One of the things that makes ELO so enticing is its simplicity. For chess rankings there is only one parameter, "k". K represents how much the rankings will change after a game has been played. A higher "k" will cause your rankings to change more rapidly while a smaller k will do the opposite. A good way to think of it is a lower k will give more weight to your priors while a higher k will devalue them more. In order to determine what value of k to use, I decided to take the value of k that had the highest winning percentage for NCAA tournament games since ultimately those are the games my entry would be judged on. You can see in graph below k = 32 and k = 33 had the exact same winning percentage of just under 71.2%. To break the tie, I calculated which k had the better log loss for the last two NCAA tournaments and k = 32 was the winner so I went with it.

plot of chunk unnamed-chunk-2

One factor I also wanted to account for in my model was home court advantage. During the NCAA tournament, the games are played on a neutral court so there wouldn't be a home court advantage. However, during the season most of the games are played at a home site and so I wanted to take that into account as I updated my rankings. Based on my testing, playing at home was worth about four points to the home team.

So, how did I do? When I back tested my model against the 2016 and 2017 tournaments my log loss was 0.5609 in 2016 and 0.5218 in 2017. The log loss numbers themselves don't mean much, it just gives a way to compare the entries. My 2016 entry would have finished in 135th place out of 598 teams and 210th place out of 442 teams in the 2017 competition.

Heading into this year's tournament, here were the top 10 teams in my ELO rankings in order of strength:

##              Team  ELO
## 1        Virginia 2002
## 2       Villanova 1959
## 3          Kansas 1938
## 4        Michigan 1914
## 5     Michigan St 1908
## 6  North Carolina 1891
## 7          Purdue 1887
## 8            Duke 1885
## 9         Arizona 1881
## 10     Cincinnati 1854

Four of the top five teams in my ELO rankings heading into the tournament were number one seeds which made me feel like my rankings passed the smell test.
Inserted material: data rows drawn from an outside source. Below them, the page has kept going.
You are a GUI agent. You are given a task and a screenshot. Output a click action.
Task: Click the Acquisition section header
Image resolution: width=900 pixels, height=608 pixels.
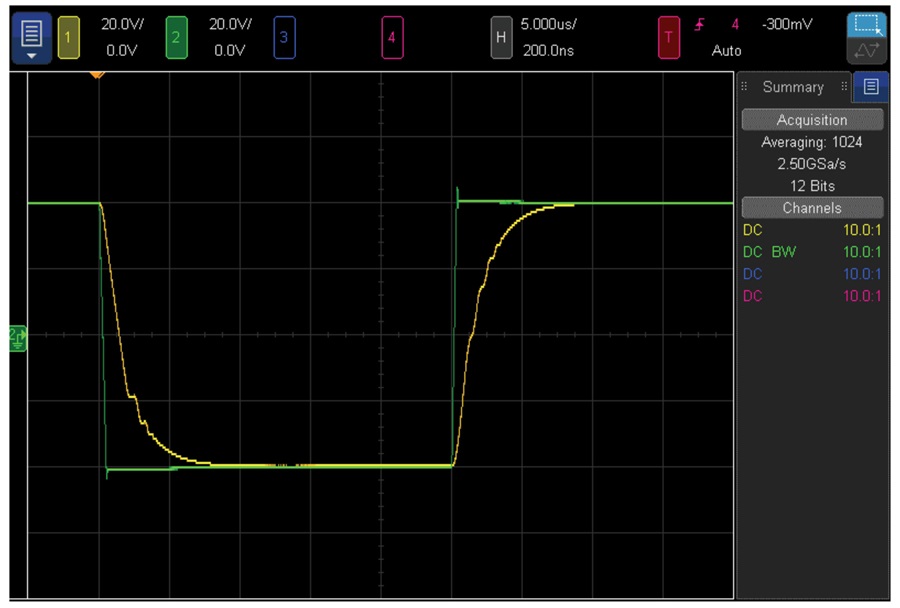[812, 119]
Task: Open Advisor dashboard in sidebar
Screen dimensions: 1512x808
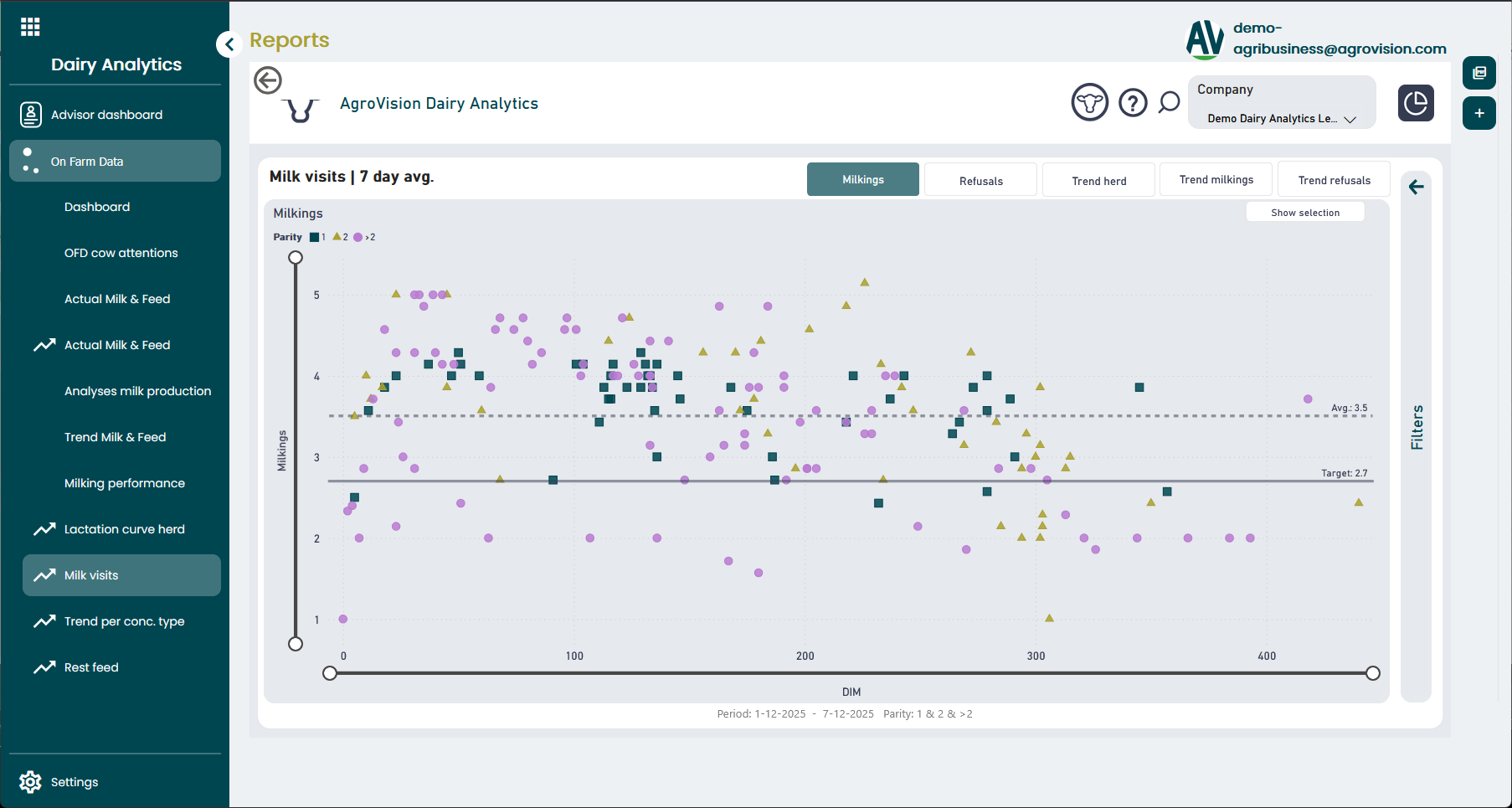Action: pos(106,115)
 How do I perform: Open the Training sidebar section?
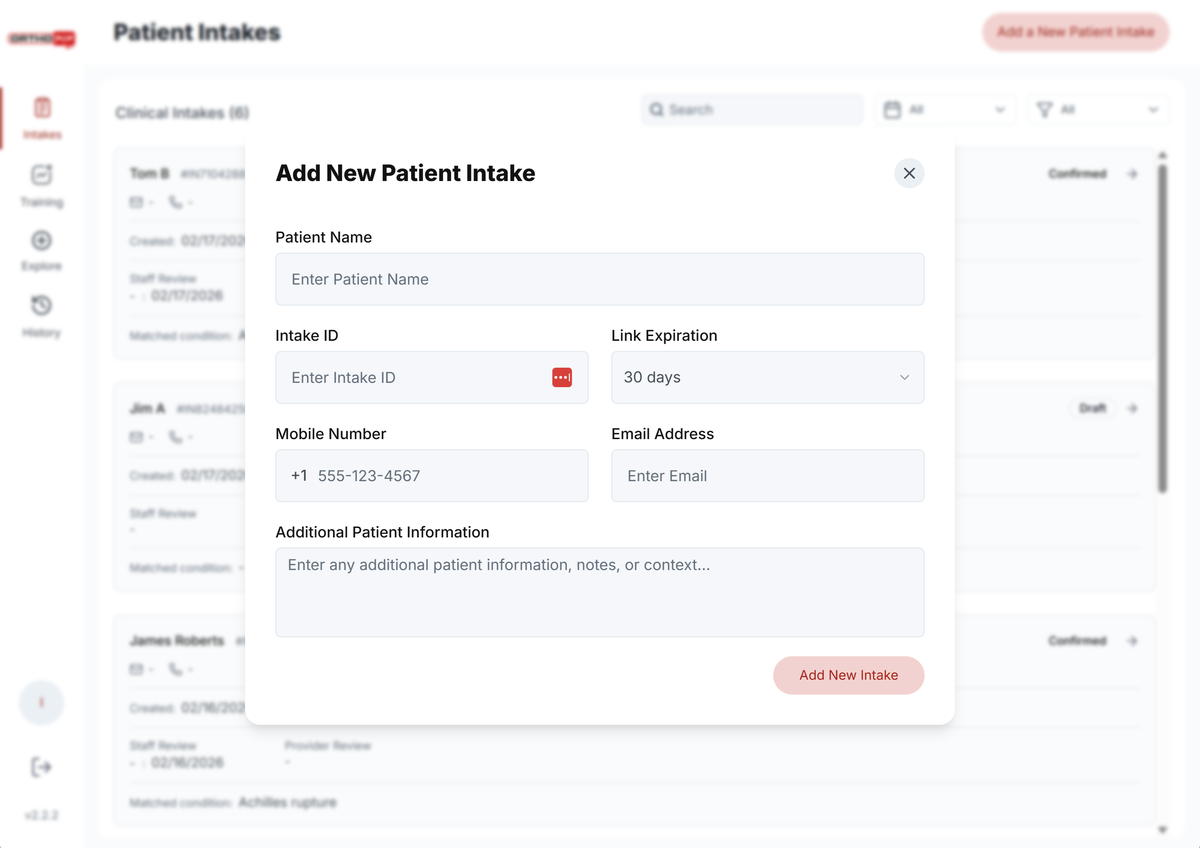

At the end of the tournament I finished in 44th place out of 934 entries. One of the reasons I feel like I finished as high as I did was due to the large number of upsets in the tournament. When I compared my rankings to other competitors and fivethirtyeight.com, I consistently had smaller win probabilities for the favorites. Therefore, my log loss for many of the games where upsets occurred was smaller than other participants in the contest.

In summary, a very simple ELO model with just two parameters was used to predict the probabilities of one team beating another in the NCAA tournament. The model outperformed more complex algorithms which were used by other participants in a kaggle competition. In the future, I'd like to test if a simple ELO model could be used to create accurate rankings, win probabilities and point spreads for other sports.